DataPacRat comments on Integral vs differential ethics, continued - Less Wrong Discussion

6 Post author: Stuart_Armstrong 03 August 2015 01:25PM

You are viewing a comment permalink. View the original post to see all comments and the full post content.

Comments (18)

You are viewing a single comment's thread.

Comment author: DataPacRat 04 August 2015 12:59:25AM 0 points [-]

What are the forms of math called where you can compare numbers, such as to say that 3 is bigger than 2, but can't necessarily add numbers - that is, 2+2 may or may not be bigger than 3?

Comment author: Stuart_Armstrong 04 August 2015 09:06:03AM 0 points [-]

As banx said, take ordinal numbers (and remove ordinal addition). Classical ordinal numbers can be added, but they can't be scaled - you can't generally have x% of an ordinal number.

Comment author: gjm 04 August 2015 02:37:14PM 0 points [-]

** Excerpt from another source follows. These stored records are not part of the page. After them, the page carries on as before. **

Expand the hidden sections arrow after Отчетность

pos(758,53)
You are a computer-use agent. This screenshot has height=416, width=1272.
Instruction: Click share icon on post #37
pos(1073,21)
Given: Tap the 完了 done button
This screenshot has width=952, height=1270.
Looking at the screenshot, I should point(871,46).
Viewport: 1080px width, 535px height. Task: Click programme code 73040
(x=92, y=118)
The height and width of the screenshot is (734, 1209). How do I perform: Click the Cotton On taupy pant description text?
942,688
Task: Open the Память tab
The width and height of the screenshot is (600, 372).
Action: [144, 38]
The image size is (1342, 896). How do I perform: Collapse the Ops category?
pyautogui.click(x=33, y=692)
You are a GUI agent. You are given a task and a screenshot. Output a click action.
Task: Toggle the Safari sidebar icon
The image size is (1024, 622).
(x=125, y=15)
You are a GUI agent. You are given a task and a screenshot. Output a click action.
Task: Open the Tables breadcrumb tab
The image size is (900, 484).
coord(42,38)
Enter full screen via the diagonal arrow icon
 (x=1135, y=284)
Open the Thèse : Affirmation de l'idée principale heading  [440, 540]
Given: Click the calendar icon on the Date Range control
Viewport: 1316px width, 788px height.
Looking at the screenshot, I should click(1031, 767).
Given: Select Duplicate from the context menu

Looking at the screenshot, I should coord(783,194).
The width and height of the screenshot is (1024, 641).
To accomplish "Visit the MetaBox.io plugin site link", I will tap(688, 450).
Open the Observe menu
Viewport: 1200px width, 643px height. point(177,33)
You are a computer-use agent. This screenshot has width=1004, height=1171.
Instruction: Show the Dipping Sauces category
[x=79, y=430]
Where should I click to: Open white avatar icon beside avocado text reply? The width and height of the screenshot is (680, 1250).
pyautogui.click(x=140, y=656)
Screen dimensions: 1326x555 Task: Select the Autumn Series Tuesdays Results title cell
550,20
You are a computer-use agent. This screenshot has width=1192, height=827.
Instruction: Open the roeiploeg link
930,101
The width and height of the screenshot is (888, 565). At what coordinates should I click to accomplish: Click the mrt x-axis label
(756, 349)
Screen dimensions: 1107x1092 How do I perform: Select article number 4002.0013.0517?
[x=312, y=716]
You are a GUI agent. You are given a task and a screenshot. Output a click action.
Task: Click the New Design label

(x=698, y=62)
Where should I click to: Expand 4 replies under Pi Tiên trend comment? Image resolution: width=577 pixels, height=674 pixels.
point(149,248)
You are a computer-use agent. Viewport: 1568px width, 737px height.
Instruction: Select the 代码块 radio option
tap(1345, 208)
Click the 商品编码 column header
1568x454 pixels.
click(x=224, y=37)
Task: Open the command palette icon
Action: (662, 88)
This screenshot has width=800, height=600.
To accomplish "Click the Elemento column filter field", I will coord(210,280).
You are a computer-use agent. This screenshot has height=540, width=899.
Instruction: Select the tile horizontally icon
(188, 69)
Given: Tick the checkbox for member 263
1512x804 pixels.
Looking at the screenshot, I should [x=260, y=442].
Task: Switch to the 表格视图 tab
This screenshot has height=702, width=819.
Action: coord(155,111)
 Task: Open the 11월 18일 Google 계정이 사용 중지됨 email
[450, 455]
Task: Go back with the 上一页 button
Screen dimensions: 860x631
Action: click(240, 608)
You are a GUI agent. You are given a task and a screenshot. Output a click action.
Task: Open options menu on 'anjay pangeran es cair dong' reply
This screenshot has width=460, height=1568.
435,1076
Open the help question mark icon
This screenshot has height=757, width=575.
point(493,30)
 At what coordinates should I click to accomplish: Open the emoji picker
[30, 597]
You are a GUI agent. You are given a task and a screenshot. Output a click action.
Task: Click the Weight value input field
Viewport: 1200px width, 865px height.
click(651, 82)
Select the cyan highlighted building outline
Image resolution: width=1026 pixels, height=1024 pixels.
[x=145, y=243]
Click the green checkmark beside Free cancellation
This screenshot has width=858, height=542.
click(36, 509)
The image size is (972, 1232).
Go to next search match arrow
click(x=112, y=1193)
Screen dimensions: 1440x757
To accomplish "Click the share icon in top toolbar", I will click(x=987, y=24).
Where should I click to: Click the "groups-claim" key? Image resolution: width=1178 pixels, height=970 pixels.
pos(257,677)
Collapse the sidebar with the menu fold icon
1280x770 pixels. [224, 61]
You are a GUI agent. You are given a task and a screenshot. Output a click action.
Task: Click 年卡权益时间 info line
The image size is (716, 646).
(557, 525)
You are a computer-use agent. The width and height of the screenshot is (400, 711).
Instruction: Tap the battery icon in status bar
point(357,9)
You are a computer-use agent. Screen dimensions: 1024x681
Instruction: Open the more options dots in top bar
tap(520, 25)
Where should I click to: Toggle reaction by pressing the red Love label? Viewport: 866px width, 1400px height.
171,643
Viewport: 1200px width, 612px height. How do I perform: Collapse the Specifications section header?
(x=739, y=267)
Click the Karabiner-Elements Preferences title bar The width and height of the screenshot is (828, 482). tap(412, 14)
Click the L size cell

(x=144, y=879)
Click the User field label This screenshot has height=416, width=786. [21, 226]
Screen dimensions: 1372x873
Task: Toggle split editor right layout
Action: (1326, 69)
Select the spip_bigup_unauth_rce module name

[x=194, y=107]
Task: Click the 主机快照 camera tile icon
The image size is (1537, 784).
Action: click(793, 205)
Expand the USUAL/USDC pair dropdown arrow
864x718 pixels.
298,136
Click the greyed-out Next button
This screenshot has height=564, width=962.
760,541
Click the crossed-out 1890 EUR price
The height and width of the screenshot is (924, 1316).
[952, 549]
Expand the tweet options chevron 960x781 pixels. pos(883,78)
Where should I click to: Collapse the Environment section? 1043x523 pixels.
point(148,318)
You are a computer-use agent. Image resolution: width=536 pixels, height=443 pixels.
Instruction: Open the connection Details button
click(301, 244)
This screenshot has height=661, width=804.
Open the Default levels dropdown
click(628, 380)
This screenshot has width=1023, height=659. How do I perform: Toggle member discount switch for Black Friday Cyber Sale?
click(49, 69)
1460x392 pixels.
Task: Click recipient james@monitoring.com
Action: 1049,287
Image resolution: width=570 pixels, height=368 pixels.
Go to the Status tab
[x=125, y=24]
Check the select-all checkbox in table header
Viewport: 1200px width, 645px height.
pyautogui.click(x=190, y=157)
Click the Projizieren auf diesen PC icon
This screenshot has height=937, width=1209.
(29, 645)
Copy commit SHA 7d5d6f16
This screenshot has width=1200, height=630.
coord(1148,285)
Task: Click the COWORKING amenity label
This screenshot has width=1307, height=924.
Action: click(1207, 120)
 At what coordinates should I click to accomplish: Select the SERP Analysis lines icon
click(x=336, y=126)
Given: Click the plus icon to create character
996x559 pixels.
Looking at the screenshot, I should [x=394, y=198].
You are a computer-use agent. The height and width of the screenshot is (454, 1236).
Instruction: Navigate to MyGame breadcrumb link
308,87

There are mathematical structures that allow for comparison but not arithmetic. For instance, a total order on a set is a relation < such that (1) for any x,y we have exactly one of x<y, x=y, y<x and (2) for any x,y,z if x<y<z then x<z. (We say it's trichotomous and transitive.)

The usual ordering on (say) the real numbers is a total order (and it's "compatible with arithmetic" in a useful sense), but there are totally ordered sets that don't look much like any system of numbers.

There are weaker notions of ordering (e.g., a partial order is the same except that condition 1 says "at most one" instead of "exactly one", and allows for some things to be incomparable with others; a preorder allows things to compare equal without being the same object) and stronger ones (e.g., a well-order is a total order with the sometimes-useful property that there's no infinite "descending chain" a1 > a2 > a3 > ... -- this is the property you need for mathematical induction to work).

The ordinals, which some people have mentioned, are a generalization of the non-negative integers, and comparison of ordinals is a well-order, but arithmetic (albeit slightly strange arithmetic) is possible on the ordinals and if you're thinking about preferences then the ordinals aren't likely to be the sort of structure you want.

Comment author: banx 04 August 2015 04:02:19AM 0 points [-]

I think you're talking about ordinal numbers vs cardinal numbers. With ordinal numbers you can say a > b, but not by how much.